A medida que la semana avanzaba, Jane parecía haber olvidado su impulso por el estudio y mantenía una constante vigilancia en su hermano y sus amigos, quienes parecían estar pasando un tiempo excesivo en la cabaña de Hagrid, lo cual la preocupaba en exceso, considerando que aquel animal escupía fuego y era altamente venenoso. No fue sino hasta que se dieron cuenta de que Ron había acabado en la enfermería que Jane regresó con fiereza a la cabaña de Hagrid, furiosa con el gigante por meter en problemas a sus amigos. TRas largos minutos de gritos de parte de la chica, Hagrid logró por fin hacer que se calmara, manteniéndola lejos del dragón a quien había llamado Norberto.

-Lo siento Jane, pero no sabía que ellos serían tan investigadores. ¿Sabías que ellos también saben acerca de Nicolás y de la Piedra? Manga de entrometidos.- refunfuñó Hagrid, tratando de esquivar la mirada de desagrado y reprobación que Jane le estaba enviando. La joven simplemente resopló, entendiendo que el guardabosques no era de culpar por el interés de los pequeños de primero, pero sí por no saber guardar mejor sus secretos. Por un rato, se le ocurrió empezar a enseñarle, pero luego se reprendió por tan loco pensamiento, considerando que el gigante jamás sabría esconderle nada a Ron, Hermione y sobretodo a Harry, por lo que simplemente le lanzó una mirada de advertencia antes de regresar a su sala común donde estuvo despotricando contra Hagrid ante el oído atento de Demian y Thomas, quienes no parecían entender nada de lo que estaba pasando.

-Sólo queda esperar que Ron se recupere antes de los exámenes y la señora Pomfrey no les pregunte tanta cosa.- murmuró Demian una vez que Jane se hubo tranquilizado. El silencio que siguió aquella declaración fue aplastante, más ninguno lo hizo notar, sino hasta que Alexander Pine apareció frente a ellos, una mirada de extrañeza en sus ojos.
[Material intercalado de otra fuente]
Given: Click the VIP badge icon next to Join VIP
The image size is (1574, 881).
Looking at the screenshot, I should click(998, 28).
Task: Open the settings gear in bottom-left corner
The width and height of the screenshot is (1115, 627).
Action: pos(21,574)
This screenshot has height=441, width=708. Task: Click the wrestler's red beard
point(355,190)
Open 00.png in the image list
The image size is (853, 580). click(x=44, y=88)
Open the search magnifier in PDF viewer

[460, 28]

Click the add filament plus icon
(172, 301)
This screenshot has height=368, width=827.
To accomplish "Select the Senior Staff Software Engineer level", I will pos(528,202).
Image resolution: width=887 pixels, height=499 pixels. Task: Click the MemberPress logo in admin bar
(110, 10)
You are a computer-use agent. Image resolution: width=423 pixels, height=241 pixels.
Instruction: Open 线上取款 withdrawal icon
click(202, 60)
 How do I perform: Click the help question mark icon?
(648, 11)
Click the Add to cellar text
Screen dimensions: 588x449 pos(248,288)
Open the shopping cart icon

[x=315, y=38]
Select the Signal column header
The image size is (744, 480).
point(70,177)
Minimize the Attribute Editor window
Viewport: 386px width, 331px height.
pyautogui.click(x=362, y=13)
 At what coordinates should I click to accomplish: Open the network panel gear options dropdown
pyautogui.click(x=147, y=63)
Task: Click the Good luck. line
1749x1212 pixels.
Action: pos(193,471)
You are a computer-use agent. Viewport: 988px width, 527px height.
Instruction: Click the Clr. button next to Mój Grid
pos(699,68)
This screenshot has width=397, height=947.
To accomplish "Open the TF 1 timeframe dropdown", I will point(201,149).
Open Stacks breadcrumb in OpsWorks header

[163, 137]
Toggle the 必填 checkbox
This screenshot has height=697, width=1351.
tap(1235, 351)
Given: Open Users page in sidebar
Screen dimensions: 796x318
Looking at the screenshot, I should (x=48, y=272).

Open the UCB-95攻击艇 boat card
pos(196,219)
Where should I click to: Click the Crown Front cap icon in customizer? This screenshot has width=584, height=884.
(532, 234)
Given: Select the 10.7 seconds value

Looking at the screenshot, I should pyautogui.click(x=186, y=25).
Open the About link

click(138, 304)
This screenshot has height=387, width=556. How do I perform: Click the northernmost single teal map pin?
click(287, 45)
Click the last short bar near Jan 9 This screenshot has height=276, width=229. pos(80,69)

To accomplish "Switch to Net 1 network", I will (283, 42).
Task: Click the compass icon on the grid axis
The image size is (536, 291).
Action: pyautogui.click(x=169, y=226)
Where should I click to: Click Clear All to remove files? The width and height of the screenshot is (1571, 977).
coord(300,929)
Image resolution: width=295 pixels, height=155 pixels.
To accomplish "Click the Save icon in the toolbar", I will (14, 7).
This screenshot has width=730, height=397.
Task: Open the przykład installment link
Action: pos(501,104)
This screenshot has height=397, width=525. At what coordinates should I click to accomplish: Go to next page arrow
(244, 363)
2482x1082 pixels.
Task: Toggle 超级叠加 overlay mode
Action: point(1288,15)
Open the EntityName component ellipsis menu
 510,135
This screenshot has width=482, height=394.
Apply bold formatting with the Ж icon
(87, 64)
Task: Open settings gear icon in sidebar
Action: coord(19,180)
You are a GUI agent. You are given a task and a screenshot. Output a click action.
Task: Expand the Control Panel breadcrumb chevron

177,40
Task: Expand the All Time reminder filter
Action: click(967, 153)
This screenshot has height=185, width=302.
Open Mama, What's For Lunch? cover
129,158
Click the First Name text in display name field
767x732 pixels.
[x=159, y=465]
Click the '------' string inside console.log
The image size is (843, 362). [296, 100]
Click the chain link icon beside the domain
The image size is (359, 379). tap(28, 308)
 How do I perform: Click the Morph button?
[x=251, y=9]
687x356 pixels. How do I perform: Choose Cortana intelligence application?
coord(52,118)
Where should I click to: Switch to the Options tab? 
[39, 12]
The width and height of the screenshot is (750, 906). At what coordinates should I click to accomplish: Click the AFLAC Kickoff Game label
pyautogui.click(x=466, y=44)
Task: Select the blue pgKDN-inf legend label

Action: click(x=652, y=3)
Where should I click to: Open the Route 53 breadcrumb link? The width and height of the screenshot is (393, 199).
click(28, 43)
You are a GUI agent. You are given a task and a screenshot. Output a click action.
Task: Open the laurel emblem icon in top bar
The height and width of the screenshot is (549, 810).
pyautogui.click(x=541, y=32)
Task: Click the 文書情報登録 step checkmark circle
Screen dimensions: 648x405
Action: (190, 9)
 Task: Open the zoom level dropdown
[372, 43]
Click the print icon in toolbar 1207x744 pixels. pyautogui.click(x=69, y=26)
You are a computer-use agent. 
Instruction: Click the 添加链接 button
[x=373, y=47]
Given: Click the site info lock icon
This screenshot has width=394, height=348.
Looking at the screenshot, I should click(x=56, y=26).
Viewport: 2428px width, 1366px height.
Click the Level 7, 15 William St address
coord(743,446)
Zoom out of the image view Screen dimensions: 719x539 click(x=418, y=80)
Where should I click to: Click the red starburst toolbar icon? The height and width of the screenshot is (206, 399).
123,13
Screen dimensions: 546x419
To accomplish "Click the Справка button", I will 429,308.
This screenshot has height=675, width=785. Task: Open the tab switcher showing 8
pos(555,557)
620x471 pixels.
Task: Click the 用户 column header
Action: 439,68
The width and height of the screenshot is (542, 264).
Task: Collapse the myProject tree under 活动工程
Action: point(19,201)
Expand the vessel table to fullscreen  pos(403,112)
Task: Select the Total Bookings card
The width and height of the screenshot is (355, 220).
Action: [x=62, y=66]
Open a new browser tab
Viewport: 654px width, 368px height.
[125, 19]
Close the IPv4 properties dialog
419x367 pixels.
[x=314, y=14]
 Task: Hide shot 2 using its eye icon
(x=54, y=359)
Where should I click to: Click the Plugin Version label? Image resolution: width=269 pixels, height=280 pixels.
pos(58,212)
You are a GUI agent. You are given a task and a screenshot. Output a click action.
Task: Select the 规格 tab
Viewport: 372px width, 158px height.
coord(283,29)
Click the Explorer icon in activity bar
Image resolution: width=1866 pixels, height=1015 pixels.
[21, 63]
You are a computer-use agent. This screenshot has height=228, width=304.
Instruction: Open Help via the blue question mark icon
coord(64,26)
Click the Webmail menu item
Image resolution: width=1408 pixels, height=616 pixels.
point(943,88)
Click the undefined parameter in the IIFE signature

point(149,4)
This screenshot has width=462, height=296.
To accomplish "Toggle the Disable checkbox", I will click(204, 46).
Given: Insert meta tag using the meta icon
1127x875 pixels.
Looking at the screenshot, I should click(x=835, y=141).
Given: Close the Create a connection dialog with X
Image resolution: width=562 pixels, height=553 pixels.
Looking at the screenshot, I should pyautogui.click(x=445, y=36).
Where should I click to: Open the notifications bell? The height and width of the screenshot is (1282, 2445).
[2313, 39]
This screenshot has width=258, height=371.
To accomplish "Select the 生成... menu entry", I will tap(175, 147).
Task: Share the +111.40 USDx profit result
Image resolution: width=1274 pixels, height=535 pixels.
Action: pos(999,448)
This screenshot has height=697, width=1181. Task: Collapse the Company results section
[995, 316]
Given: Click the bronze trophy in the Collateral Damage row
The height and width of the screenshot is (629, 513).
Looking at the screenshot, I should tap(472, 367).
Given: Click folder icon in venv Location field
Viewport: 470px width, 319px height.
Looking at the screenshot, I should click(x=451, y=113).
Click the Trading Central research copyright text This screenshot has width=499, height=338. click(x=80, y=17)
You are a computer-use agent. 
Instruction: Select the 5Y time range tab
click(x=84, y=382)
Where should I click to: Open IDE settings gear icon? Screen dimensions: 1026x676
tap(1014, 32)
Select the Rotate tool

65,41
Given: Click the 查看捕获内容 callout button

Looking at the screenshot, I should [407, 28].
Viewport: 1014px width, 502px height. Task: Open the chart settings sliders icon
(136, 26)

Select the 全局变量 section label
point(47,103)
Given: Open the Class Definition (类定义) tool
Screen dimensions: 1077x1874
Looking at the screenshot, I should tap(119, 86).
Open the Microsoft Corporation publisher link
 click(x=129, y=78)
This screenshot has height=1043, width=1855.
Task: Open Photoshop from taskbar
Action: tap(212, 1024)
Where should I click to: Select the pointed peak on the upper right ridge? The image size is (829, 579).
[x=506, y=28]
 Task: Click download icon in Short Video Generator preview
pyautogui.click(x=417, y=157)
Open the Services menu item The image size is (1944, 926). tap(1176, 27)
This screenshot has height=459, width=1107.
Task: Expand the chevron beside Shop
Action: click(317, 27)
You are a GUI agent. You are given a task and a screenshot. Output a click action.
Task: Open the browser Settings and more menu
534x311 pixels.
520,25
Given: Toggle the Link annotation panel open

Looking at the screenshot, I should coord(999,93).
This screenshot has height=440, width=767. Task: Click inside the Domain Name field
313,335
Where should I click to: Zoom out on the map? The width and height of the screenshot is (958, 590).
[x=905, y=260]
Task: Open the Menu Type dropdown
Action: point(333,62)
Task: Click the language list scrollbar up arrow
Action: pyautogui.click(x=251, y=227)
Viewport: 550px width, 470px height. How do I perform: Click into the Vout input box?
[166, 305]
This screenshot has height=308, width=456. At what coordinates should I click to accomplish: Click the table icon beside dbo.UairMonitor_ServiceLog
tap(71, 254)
-¿Todo bien, Porter?- preguntó el muchacho castaño con preocupación.

-Sí, sí, todo perfecto.- soltó Jane, una octava más alto de lo normal.

-Ah, qué bien. Entonces no te olvidaste que hoy tenemos entrenamiento.- dijo el chico con una sonrisa en los labios al ver como la chica se ponía pálida y partía corriendo a su dormitorio a buscar sus cosas para ir a entrenar.

-Sí se le había olvidado.- sonrió Thomas mientras Demian se echaba a reír. Alexander sólo sonrió de costado, su mirada fija en el dormitorio de las niñas, cuando se escuchó una ventana abrirse.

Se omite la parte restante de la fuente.